[Your assignment]:
Leave the pictures out and quote only the lines from the one with "Task: Select the EASEUS" down to the end of the listing below.

★ ★ ★ ★ ★

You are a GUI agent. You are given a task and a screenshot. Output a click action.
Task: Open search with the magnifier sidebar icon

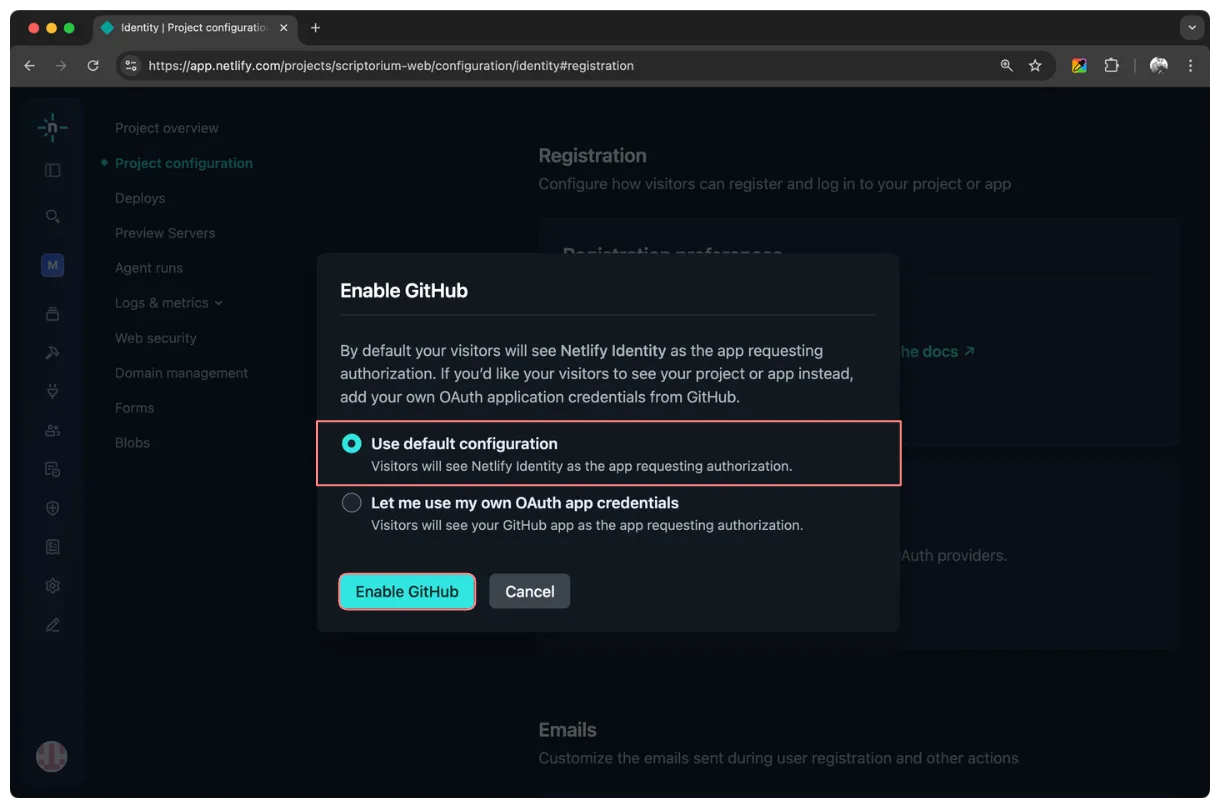(53, 216)

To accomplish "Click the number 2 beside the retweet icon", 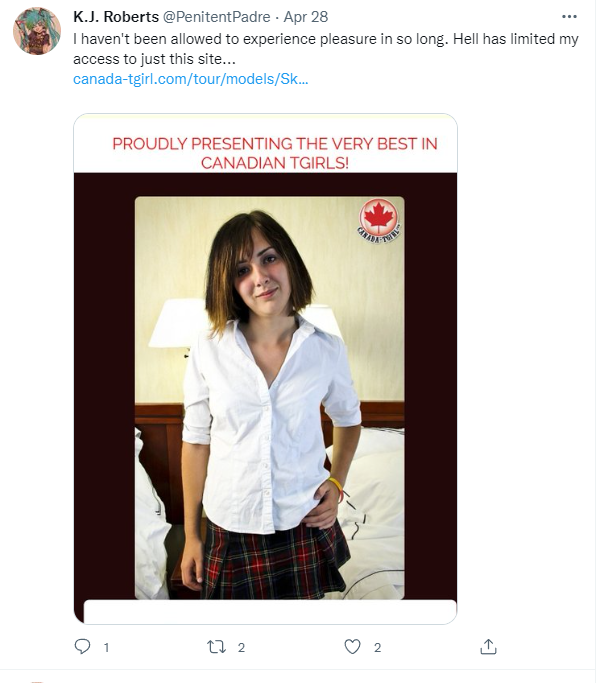I will coord(241,648).
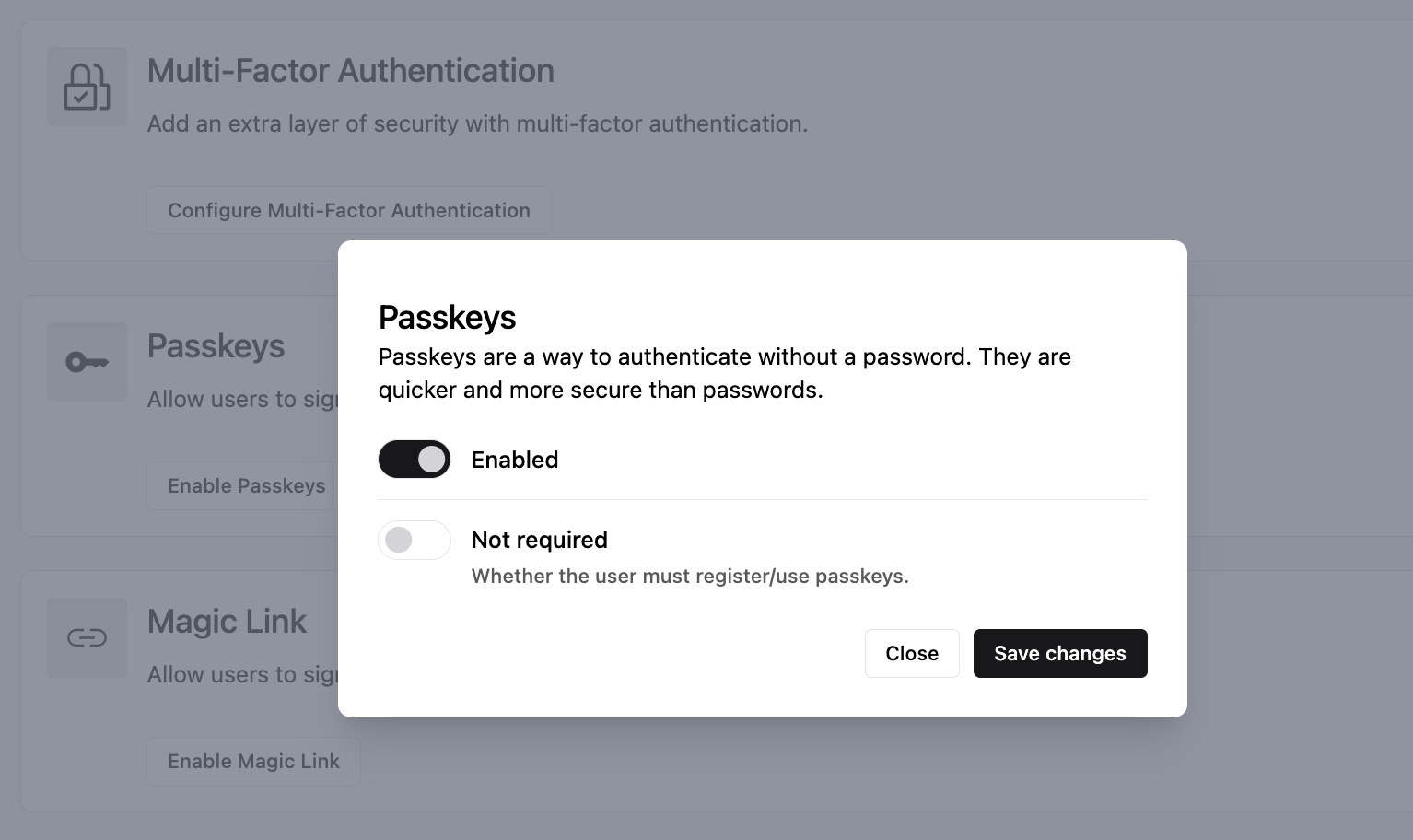
Task: Select the Passkeys dialog title
Action: (447, 317)
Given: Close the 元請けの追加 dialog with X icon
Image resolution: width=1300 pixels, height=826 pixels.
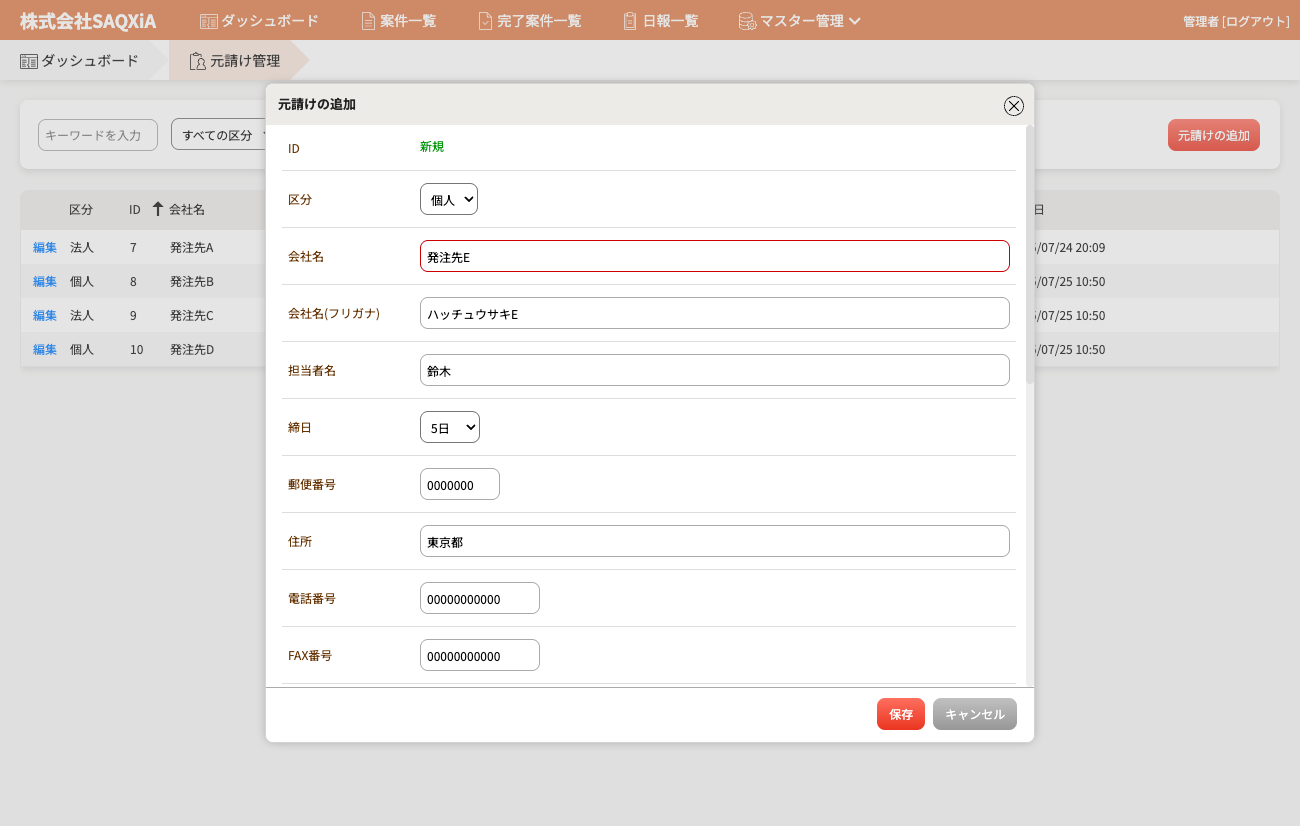Looking at the screenshot, I should pyautogui.click(x=1013, y=106).
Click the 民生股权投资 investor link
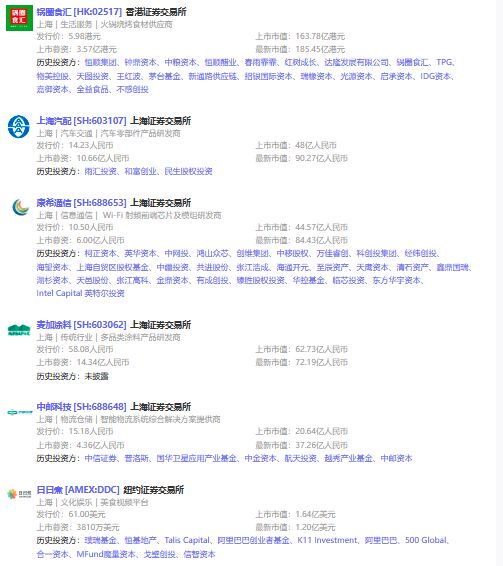Screen dimensions: 503x566 coord(188,171)
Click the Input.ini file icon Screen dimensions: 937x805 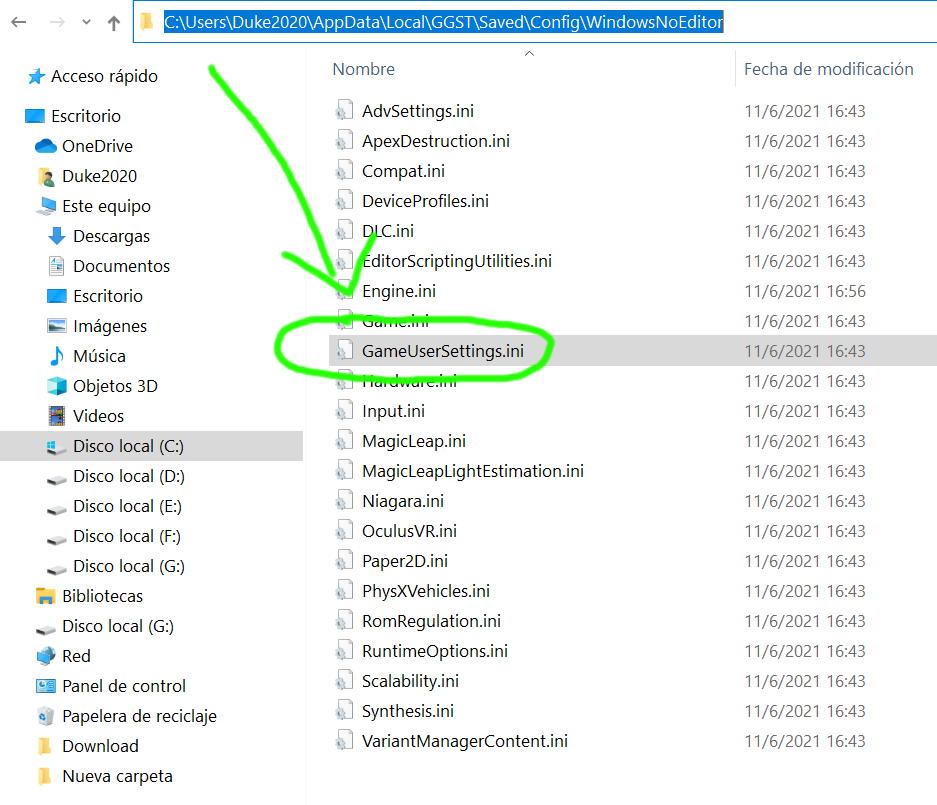coord(345,411)
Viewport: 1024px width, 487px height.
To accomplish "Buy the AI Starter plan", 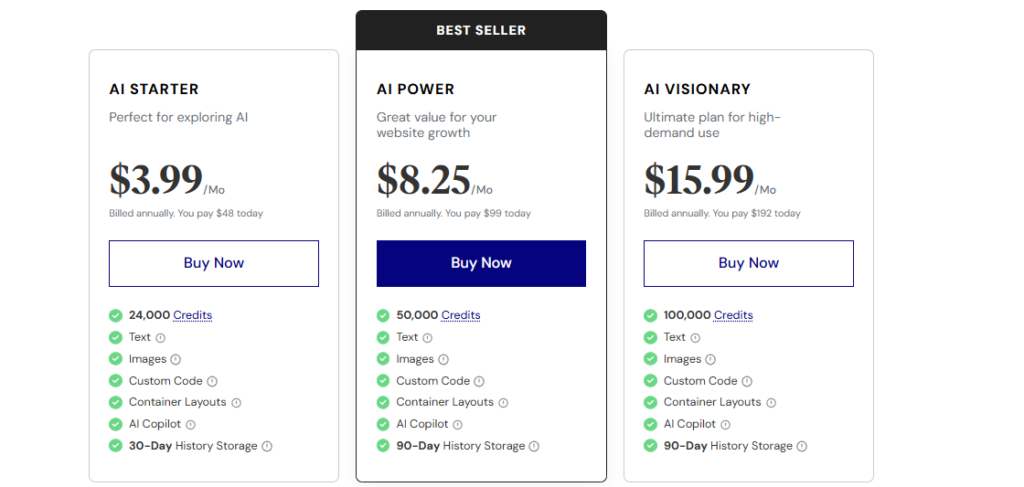I will pyautogui.click(x=214, y=263).
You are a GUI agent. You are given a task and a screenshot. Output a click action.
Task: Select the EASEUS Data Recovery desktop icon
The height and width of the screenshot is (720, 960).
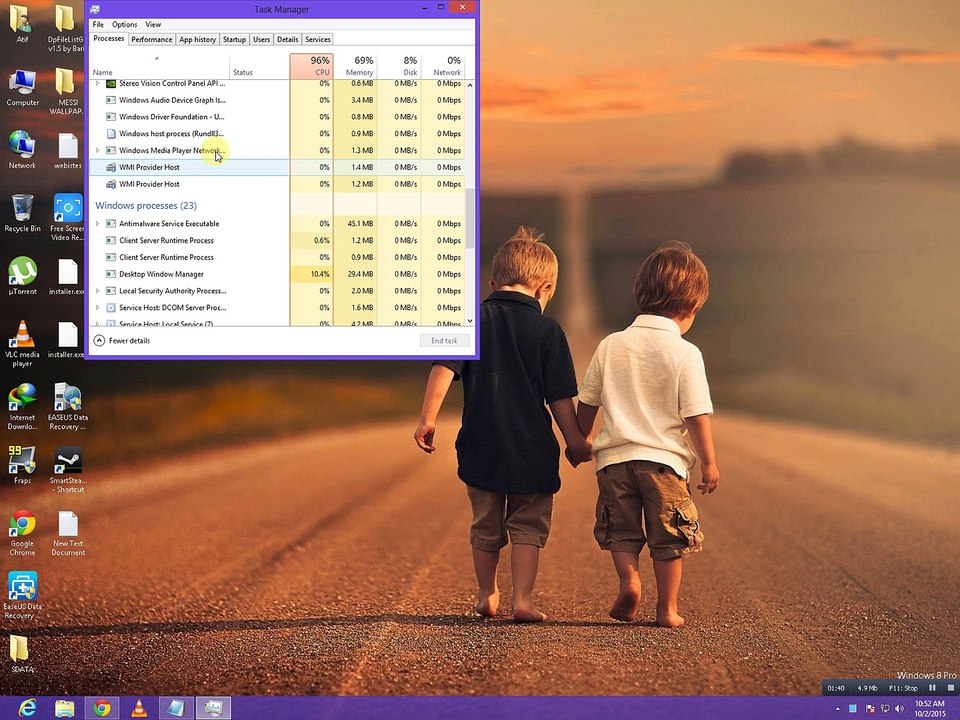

★ ★ ★ ★ ★

[Expected output]:
Task: Select the EASEUS Data Recovery desktop icon
The height and width of the screenshot is (720, 960).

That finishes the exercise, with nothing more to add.